[[ Provided information open ]]
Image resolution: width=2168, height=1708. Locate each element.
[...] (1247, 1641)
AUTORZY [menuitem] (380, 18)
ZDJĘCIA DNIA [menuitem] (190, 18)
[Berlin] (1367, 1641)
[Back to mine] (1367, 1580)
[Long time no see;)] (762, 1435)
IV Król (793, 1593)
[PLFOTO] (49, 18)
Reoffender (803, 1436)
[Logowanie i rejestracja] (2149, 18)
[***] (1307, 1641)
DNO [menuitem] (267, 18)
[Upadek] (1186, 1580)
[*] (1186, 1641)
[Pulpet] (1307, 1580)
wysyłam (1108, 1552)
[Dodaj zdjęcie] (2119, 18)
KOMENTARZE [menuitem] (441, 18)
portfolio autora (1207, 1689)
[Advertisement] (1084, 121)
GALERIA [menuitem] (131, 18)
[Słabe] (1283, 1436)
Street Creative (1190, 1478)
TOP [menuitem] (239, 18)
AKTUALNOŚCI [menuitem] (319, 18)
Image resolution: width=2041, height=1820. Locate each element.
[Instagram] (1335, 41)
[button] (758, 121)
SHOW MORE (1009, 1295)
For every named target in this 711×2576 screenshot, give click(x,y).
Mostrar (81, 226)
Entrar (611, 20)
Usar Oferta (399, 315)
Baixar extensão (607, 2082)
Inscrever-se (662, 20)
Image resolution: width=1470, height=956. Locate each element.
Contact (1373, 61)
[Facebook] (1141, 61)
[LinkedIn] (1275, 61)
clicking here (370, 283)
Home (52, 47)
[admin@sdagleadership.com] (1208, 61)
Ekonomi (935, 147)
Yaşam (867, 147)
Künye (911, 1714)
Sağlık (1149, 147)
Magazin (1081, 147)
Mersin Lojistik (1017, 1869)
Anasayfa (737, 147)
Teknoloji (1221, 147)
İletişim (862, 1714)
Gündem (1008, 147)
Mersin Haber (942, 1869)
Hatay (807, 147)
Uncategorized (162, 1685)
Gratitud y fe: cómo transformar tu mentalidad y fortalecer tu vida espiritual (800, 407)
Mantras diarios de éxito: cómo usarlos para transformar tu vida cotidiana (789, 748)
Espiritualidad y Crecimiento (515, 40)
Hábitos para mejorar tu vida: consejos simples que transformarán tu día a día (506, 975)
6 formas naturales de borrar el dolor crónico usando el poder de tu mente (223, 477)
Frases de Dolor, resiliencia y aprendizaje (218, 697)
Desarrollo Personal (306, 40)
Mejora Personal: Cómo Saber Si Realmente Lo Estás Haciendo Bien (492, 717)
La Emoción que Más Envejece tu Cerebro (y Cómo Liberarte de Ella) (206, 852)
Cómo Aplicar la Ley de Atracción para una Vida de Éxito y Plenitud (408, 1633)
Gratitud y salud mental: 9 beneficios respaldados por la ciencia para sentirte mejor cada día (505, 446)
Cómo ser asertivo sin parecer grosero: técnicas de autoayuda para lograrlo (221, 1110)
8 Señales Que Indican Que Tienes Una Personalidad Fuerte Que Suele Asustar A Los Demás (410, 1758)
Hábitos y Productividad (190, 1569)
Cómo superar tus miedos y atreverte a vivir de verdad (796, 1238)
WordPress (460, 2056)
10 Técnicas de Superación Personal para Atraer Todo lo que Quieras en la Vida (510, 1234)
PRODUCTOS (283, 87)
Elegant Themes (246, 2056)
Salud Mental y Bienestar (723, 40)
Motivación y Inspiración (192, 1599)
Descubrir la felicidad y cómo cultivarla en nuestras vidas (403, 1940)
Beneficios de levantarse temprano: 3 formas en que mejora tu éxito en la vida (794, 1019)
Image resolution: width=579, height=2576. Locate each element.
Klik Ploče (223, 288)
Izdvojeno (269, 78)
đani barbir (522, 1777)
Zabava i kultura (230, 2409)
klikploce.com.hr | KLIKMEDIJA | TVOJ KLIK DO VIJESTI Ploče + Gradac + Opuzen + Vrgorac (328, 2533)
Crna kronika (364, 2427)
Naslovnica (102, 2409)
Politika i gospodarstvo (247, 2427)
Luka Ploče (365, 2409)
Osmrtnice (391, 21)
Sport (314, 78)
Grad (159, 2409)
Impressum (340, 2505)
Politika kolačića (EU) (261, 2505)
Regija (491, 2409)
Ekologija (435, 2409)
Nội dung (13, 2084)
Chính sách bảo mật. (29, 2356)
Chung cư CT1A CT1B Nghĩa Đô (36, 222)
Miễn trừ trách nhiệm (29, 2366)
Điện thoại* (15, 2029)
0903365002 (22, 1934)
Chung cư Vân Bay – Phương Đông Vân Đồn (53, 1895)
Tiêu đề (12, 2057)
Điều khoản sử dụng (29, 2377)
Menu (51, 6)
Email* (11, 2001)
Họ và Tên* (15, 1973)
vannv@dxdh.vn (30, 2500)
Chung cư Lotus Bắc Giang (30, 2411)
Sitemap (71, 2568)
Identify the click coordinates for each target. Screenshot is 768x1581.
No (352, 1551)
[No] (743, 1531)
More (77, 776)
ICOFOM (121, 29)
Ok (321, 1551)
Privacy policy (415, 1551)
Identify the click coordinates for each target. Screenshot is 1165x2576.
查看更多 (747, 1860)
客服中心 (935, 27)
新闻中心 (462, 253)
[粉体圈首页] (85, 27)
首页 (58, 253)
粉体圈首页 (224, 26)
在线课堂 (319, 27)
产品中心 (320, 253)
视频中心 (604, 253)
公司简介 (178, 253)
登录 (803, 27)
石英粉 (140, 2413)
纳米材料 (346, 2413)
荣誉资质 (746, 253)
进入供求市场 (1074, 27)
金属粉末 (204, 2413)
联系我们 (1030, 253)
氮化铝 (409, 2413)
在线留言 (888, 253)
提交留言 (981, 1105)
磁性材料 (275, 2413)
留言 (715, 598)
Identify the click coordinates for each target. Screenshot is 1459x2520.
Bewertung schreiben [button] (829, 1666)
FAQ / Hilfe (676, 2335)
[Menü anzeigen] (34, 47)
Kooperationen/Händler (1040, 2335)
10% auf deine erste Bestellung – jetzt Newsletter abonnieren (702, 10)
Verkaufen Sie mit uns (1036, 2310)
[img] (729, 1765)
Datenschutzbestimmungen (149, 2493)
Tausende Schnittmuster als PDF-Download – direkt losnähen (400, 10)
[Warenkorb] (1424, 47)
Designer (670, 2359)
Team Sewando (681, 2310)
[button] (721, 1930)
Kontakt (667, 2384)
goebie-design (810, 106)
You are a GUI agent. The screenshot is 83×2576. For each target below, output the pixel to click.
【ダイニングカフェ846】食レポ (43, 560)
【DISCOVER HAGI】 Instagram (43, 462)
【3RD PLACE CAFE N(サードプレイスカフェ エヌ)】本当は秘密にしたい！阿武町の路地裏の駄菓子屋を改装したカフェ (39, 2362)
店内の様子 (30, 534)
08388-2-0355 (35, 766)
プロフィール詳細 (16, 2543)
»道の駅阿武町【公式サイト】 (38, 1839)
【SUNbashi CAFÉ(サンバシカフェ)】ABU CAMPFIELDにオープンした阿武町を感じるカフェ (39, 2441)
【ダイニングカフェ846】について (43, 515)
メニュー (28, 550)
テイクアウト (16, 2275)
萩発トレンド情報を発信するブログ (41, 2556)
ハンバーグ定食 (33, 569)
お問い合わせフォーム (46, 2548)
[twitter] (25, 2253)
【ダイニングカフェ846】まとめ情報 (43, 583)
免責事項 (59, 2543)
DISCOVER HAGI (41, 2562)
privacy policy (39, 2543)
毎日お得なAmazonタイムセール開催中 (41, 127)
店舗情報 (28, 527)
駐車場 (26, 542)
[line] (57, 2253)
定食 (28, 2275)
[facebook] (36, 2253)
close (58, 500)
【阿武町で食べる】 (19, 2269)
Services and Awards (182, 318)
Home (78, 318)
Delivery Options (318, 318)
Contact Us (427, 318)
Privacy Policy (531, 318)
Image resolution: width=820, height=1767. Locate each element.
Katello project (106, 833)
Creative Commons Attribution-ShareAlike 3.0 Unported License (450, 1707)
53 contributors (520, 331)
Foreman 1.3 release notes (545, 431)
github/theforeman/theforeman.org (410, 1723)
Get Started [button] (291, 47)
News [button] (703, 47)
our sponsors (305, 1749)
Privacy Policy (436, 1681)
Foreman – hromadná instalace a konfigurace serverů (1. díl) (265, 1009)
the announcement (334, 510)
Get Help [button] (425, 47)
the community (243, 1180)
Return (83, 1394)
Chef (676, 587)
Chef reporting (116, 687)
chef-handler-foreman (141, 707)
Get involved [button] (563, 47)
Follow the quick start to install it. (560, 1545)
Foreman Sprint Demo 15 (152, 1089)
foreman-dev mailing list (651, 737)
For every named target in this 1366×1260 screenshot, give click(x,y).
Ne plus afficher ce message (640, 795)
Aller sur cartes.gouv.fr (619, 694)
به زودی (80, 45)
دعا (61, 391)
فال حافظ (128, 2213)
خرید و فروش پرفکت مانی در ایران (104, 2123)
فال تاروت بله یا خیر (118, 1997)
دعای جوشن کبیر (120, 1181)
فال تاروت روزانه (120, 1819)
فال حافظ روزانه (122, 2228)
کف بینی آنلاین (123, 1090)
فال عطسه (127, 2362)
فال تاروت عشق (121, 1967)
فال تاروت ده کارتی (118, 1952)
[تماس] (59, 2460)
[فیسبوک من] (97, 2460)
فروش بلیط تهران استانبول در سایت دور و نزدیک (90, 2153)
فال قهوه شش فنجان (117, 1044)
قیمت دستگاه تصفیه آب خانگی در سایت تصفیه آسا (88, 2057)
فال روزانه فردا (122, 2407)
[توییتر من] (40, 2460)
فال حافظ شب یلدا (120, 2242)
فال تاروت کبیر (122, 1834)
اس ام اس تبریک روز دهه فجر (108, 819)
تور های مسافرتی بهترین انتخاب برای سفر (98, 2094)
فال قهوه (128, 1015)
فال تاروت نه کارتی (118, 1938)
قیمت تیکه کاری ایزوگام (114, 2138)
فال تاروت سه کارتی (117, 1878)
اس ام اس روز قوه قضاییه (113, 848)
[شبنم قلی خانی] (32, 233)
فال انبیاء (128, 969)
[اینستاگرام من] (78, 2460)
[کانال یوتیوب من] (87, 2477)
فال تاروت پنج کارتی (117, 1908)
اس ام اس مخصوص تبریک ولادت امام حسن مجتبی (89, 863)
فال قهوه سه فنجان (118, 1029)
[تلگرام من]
[[ Provided information closed ]]
Transcribe the records above from the line holding "Kooperationen/Händler (1040, 2335)" down to the line holding "Instagram (43, 462)", inclusive, without adding anything.

### Solution to this exercise
Kooperationen/Händler (1040, 2335)
10% auf deine erste Bestellung – jetzt Newsletter abonnieren (702, 10)
Verkaufen Sie mit uns (1036, 2310)
[img] (729, 1765)
Datenschutzbestimmungen (149, 2493)
Tausende Schnittmuster als PDF-Download – direkt losnähen (400, 10)
[Warenkorb] (1424, 47)
Designer (670, 2359)
Team Sewando (681, 2310)
[button] (721, 1930)
Kontakt (667, 2384)
goebie-design (810, 106)
You are a GUI agent. The screenshot is 83×2576. For each target below, output the pixel to click.
【ダイニングカフェ846】食レポ (43, 560)
【DISCOVER HAGI】 Instagram (43, 462)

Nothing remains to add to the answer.